I think I’ve covered that point in my pp.

NuevaQ · 11/07/2024 19:47

As I said before, I’m not actually trying to get formal diagnoses from here, of course.

We are not from the UK. Other thing that springs to mind he was exempt from military service, in our country men have to do military service. He doesn’t have any physical medical condition.

Btw, his parents also thought he was different and asked the wider family (cousins) take him out.

I can see that it is a sensitive topic for many. Thank you @InattentiveADHD.

Weird, oddball, different are all words. I can’t actually think of other words describing the idea of something being not the same as something else….

Diagnoses no diagnoses to understand just can’t be a bad thing?

Do ND people find certain things or situations more challenging? Or ADHD, ASD…. If so and I know someone is on that spectrum somewhere it will make me tolerate and accept any quirks that I would otherwise find difficult to understand and tolerate.

We should be tolerant of everyone - in ideal world yes.
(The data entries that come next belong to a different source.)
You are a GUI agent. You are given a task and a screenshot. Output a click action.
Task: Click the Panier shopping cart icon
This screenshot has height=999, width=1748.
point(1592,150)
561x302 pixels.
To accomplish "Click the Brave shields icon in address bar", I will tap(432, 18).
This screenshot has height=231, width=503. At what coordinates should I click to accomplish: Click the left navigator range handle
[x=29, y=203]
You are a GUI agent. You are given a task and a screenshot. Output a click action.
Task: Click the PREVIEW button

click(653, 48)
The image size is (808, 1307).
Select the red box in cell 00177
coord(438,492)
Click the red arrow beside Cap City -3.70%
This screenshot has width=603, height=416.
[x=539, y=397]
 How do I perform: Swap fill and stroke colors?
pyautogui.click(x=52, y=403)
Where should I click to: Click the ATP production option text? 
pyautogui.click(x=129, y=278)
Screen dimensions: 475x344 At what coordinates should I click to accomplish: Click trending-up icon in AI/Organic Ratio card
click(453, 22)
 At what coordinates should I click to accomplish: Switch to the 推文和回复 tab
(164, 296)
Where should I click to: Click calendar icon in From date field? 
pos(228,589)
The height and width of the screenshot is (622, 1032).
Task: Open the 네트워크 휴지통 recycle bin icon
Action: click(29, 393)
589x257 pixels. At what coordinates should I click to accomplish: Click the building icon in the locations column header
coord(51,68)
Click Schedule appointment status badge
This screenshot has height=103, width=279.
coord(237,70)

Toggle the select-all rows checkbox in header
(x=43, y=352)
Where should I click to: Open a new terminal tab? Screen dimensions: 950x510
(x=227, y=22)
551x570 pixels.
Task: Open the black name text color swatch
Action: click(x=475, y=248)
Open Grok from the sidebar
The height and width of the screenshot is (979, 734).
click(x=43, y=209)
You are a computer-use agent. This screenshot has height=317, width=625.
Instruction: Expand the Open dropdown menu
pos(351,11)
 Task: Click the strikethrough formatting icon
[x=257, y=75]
But if I told my mate Joe over there we are going to leave in about 30mins to an hour (depending on X and I don’t know how X will turn out) I would expect him to stop repeatedly asking when are we leaving, in 30mins or in an hour? At that point I want to scream, I don’t know Joe! It depends on X and I have no control over X but know that X always takes between 30mins to an hour which I already told you at least 5 times.

OP posts:
PandaWorld · 11/07/2024 21:58

Why not just say he seems different to other people then? Using words like oddball is so hurtful and cruel to your cousin. He deserves better. It sounds like you look down on him which says a lot about you.
This thread has really annoyed me on many levels.

CucumberBagel · 13/07/2024 10:07

It just reads like you can't stand him and want to find out if it's because he's just annoying (so you "walk away") or ND (so you continue to judge him but with a big helping of patronising "ahhhh, he can't help it").

You also suggest that if he is ND that he needs to "tone it down" when he's "mixing" with NTs - like we as ND people have much say in the matter about whether we mix or not! You make it sound like it's a choice to "mix", but then criticise him for not mixing, i.e. not having friends.

NuevaQ · 13/07/2024 10:49

CucumberBagel · 13/07/2024 10:07

It just reads like you can't stand him and want to find out if it's because he's just annoying (so you "walk away") or ND (so you continue to judge him but with a big helping of patronising "ahhhh, he can't help it").

You also suggest that if he is ND that he needs to "tone it down" when he's "mixing" with NTs - like we as ND people have much say in the matter about whether we mix or not! You make it sound like it's a choice to "mix", but then criticise him for not mixing, i.e. not having friends.

The walk away comment was in response to someone saying just accept him or walk away. Why do you need to understand anything else before.

The mixing was in response to the poster that replied to my example of the hearing impaired individual. I tried to illustrate how something can be disturbing (I’m struggling to think of words that I’m sure will not offend anyone so apologies if people find that word also offensive) but once wider context is provided people will understand. It is all just getting twisted up and people are focusing on how to find something negative.